So, I went to my appointment on Thursday. Let’s just jump into this saying I left in tears. Yeah, it’s that kind of an appointment. What else is new, right?
There is a pattern with the way things go for me and I just don’t understand it. It starts with me getting some kind of surgery and about two weeks into the recovery, I notice things just aren’t getting better and things aren’t going in the right direction. There’s just something off.
Well, at my appointment on Thursday my surgeon indeed clarified my belief things were not where they should be at this point in time. My knee is still significantly swollen and it doesn’t seem to be going down. When I bend my knee, you can feel the fluid moving around but after three different attempts to getting the fluid out… It came out dry. Nothing. My surgeon looked as pained as I did because he is trying so hard to make things better. Evidentally, the fluid after surgery can become encapsulated and it just so happens he can’t quite get the little bubble going around in my knee.
In positive news, I don’t have bone cancer or anything of the sort.
In negative news, I feel like there is no one who can help me. I came home completely numb. It’s such a scary feeling to think this may be irreversible. There are some conditions out there where no one knows what’s going on. And what if I’m the one?

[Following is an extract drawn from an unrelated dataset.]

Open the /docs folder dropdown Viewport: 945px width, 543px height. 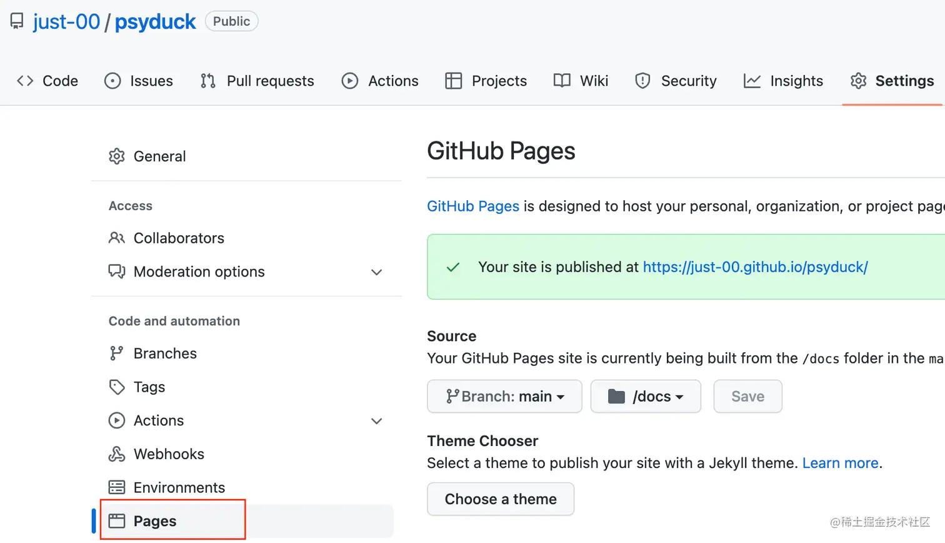tap(646, 397)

It just seems as though it’s just not worth it. I’m talking about life. All of it. I get up every day in the same situation (or worse) as the day before and it’s just too much to take sometimes. I mean, really, the way my life is going… I don’t look forward to a day, month, or year from now. It has been a full year since I came home from college and all I can remember doing is waiting, sitting, crying, and trying to recover from multiple surgeries.
It’s really all too much. It’s so hard to live and WANT to live in pain. And it’s even harder to watch everyone else live their lives around you but you’re just stuck in the same scenario time and time again. Today is never a “new day” for me.